That’s okay, though, because del Toro made no secret of the fact that this is a freaking tribute to various genres in geeky Japanese media. And, in my opinion, he did an excellent job of taking those tropes and giving them a more International feel (mainly by making a point about “natural disasters” making us all humans and not just Americans, Chinese, Russians, Australians, and whatnot). There’s a strange sort of comfort in the fact that they can be somewhat interchangeable too, because nobody seems to be saying anything like that “he’s like that because ASIAN” or “clearly token black dude”. They’re all just trying to kill Kaiju.

The majority of the cast is STILL made up of white folk, I have to admit that. But at least they’re not all Americans and there are some REALLY kick-ass characters of other races. Yes, I’m talking about those brothers who pilot that three-armed Jaeger (I wish there were more scenes with them) AS WELL AS Mako Mori, who is an extremely awesome female lead as far as I’m concerned. Sure, she could wipe the floor with you; that doesn’t necessarily mean that she’s a hard-ass, though. She’s…well the only words I can think of are “fragile” and “sweet”, but not necessarily to the detriment of her personal strength. As far as female characters go, I’d say she’s refreshingly complex in the context of a Hollywood action film even though she can still be considered a little one-note by all other standards.

You could almost say that her existence alone made the movie awesome (Image from IMDB)
You could almost say that her existence alone made the movie awesome (Image from IMDB)

Equally refreshing is Raleigh Beckett, who many might consider to be the main protagonist in this film based on the trailers (although I would argue that this is more of an ensemble thing than anything else).

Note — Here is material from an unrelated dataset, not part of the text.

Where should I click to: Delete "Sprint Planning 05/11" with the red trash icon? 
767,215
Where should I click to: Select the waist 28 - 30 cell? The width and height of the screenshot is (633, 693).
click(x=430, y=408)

Raleigh quit piloting Jaeger after the death of his brother/former partner during a Kaiju attack, which is typical angsty back story that would have made someone in another context pretty stereotypical. But in this movie, the incident leads him to have the same combination of strength and fragility that Mako has, which makes their new partnership as dangerous as it is effective; that’s one way of making the veteran-rookie tandem interesting. Am I slightly bothered by the fact that they put two people with PTSD together? Why yes, yes I am. But did it get in the way of the movie? Not really. Raleigh and Mako stayed true to character and reacted to situations based on their experiences within the world they live in. It’s part of what made the narrative work for me. It didn’t need depth and complexity. It just needed to work okay, and it did.

And you guys know how I feel about narrative logic, especially when it comes to people doing what they do. I like the ‘splainin and I think this movie did just enough to make the characters believable without sacrificing the pace necessary to make this a true action movie (the pace being “generally fast with no time for real plot/character development”).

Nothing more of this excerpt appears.